This content is sponsored by lifeIMAGE
The concept of transmitting diagnostic medical imaging files has been around for at least 30 years. By 1993, Digital Imaging and Communications in Medicine (DICOM) became an internationally accepted standard for healthcare organizations to handle, store and transmit medical images to a Picture Archiving Communication System (PACS). Teleradiology was the first use case for transmitting images from a PACS in one location to another PACS where a remote radiologist could "read" and interpret the exams. The handshake between the two PACS installations was complicated, time consuming, expensive, and for some time it required use of the same equipment at both ends.
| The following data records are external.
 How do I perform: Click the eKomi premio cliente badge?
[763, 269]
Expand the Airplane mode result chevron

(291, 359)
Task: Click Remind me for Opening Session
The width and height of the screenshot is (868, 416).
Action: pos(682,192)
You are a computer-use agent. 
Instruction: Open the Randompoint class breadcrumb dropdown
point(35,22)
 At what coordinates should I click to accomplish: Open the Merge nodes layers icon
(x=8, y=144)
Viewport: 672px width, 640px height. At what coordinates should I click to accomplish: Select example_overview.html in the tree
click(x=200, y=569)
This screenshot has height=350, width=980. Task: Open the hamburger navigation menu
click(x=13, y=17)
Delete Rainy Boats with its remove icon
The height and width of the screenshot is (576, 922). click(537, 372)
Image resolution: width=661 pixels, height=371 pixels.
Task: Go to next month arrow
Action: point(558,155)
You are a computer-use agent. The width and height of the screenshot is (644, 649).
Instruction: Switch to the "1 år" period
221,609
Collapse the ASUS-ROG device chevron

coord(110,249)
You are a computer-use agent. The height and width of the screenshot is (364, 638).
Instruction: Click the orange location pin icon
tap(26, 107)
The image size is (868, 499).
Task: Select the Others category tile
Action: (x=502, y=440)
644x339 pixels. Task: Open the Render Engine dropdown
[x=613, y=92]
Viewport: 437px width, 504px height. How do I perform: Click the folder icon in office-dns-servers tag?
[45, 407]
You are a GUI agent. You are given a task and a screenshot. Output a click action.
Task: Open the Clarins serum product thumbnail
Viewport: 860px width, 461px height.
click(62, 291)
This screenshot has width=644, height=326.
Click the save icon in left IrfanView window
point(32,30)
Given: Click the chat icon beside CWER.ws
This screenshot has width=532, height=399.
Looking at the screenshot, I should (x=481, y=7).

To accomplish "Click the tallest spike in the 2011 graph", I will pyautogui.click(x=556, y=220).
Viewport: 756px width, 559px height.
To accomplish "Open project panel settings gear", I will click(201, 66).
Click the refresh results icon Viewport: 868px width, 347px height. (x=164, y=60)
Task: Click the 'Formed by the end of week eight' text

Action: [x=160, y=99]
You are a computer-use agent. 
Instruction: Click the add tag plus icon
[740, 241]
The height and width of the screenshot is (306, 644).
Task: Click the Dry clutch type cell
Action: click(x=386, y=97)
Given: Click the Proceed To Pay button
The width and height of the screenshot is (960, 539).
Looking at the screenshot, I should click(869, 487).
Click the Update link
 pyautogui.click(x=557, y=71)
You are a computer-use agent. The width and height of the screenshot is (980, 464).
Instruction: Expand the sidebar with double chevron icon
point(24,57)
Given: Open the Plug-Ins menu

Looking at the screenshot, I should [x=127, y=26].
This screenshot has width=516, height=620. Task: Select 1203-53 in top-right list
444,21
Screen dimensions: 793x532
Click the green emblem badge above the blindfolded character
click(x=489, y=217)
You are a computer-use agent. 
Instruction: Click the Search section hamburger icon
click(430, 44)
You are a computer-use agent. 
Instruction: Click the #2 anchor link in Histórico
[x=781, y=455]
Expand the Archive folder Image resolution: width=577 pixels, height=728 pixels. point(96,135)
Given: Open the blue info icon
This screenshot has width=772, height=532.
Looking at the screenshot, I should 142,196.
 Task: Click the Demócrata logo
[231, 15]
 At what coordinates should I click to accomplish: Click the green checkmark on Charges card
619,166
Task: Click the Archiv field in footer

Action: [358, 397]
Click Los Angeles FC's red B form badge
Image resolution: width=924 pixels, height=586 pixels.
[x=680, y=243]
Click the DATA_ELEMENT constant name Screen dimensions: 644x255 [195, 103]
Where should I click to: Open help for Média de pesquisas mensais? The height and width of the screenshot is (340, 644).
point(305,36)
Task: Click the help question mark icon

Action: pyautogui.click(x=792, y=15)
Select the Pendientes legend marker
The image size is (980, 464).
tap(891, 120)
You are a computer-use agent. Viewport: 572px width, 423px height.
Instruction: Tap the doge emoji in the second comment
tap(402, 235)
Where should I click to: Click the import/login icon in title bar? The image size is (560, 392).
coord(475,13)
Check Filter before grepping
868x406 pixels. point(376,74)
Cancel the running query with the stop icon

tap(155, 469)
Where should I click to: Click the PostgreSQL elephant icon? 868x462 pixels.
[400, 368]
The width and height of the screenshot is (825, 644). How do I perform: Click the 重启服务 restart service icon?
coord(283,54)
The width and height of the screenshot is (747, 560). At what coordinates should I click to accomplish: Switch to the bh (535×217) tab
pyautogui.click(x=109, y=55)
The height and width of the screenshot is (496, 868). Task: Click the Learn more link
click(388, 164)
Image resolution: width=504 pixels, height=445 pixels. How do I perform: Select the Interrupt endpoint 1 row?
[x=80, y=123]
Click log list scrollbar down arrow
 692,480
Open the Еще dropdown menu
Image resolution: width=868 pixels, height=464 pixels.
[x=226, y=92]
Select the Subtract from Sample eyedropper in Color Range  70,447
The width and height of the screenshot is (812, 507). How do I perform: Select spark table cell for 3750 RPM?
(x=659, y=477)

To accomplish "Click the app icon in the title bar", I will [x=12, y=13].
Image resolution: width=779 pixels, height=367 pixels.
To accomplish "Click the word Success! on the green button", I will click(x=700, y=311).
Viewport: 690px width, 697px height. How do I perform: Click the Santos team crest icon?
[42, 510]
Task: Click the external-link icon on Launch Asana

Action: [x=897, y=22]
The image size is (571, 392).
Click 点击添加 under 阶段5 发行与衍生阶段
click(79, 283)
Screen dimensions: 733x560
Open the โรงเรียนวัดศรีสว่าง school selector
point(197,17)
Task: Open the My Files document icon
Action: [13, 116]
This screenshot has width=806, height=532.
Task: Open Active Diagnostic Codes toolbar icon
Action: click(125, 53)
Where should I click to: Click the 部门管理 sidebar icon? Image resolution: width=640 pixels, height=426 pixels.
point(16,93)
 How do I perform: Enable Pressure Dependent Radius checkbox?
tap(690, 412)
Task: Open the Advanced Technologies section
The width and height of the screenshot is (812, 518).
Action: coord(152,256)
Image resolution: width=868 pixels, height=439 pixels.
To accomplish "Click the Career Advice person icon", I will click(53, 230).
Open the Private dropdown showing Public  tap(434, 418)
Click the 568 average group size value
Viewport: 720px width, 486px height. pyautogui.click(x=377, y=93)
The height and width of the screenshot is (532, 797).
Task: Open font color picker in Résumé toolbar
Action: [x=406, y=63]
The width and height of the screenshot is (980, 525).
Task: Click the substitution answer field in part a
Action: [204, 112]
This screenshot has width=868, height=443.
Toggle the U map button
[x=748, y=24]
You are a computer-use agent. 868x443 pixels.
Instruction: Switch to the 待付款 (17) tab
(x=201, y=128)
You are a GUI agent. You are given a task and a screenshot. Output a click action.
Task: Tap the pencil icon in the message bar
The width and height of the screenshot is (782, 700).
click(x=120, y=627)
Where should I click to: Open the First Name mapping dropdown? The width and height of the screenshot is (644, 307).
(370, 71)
The difference between PACS' ability to exchange information and an interoperable image exchange is akin to fax machines versus Facebook, says John Halamka, MD, CIO of Beth Israel Deaconess Medical Center in Boston. Medical image exchange basically allows the ability to easily send images from hospital to hospital regardless of the PACS system they use. Dr. Halamka says. "Why would you fax when you have Facebook?"
The value of medical image exchange
In essence, a medical image exchange network is a cloud-based platform that enables organizations, individual physicians or even patients to send and share medical images with outside organizations or physicians. The images do not have to be stored centrally, and when they need to be shared across entities, they are transported through the cloud.
Apart from the ease of use, medical image exchange also holds significant value in the spheres of patient safety and economic incentives.
First, excessive imaging can be harmful to patients, as excess exposure to radiation from multiple images can elevate the risk of damaging side effects. Imaging has long been the primary diagnostic tool in an acute care setting, so providers often default to image or reimage patients who present in their emergency rooms, says Mony Weschler, chief technology and innovation strategist of Montefiore Medical Center in Bronx, N.Y. The ability to access and view images from other providers can drastically decrease the number of times patients are exposed to radiation due to duplicative imaging.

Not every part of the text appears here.